I'm using xlwt to do some Excel sheets generation, but it appears that whenever I try to merge cells in line, Python throws an AssertionError, even for a code as simple as:
import xlwt
wb = xlwt.Workbook(encoding = 'latin-1')
ws = wb.add_sheet('hey')
ws.write_merge(0,0,8,0,"hi")
wb.save("test.xls")
Could anyone please help me on this? Did I miss something? Thank you ever so much.
TLDR;
Perhaps your call should be:
ws.write_merge(0,0,0,8,"hi")
Explaination: Fuller stack trace:
AssertionError Traceback (most recent call last)
<ipython-input-6-c6b20b7b1b27> in <module>()
----> 1 ws.write_merge(0,0,8,0)
/usr/local/lib/python2.7/dist-packages/xlwt/Worksheet.pyc in write_merge(self, r1, r2, c1, c2, label, style)

DATASET EXCERPTS:
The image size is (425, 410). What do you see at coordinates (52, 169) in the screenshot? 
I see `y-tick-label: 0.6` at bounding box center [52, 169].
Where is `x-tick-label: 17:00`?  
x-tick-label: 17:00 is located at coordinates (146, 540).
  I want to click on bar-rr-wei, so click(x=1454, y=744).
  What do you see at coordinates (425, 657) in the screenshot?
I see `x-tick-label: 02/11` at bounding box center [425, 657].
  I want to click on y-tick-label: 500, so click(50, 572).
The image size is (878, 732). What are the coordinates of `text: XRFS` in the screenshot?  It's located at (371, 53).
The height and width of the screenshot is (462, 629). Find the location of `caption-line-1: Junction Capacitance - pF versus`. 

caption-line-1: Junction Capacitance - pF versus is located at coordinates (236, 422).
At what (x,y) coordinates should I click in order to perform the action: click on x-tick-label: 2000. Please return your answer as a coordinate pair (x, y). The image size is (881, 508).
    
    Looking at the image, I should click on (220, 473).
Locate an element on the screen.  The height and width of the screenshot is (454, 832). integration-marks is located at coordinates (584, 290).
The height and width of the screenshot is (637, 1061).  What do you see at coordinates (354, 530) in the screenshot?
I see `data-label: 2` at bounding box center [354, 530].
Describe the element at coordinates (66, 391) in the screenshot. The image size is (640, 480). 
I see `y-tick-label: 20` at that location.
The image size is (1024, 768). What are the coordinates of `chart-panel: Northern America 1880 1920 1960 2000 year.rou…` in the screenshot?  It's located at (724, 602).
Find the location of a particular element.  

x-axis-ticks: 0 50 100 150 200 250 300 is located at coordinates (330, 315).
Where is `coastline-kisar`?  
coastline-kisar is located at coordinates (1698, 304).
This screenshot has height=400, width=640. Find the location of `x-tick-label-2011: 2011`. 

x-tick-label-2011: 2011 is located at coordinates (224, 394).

PROBLEM DESCRIPTION:
Pick up the text above on the xlwt cell-merging error and continue it from its final line.

REPLY TO THE EXERCISE:
1110
1111 def write_merge(self, r1, r2, c1, c2, label="", style=Style.default_style):
-> 1112 assert 0 <= c1 <= c2 <= 255
1113 assert 0 <= r1 <= r2 <= 65535
1114 self.write(r1, c1, label, style)
I believe (I'm not sure but please correct me if I am wrong here) write_merge
is used to merge multiple cells (portion of worksheet) into a single cell. The arguments are (I guess!) start_row, end_row, start_col, end_col resp. It seems natural to me that c1 <= c2 and r1 <= r2
must hold true to have a real portion to merge into a single cell.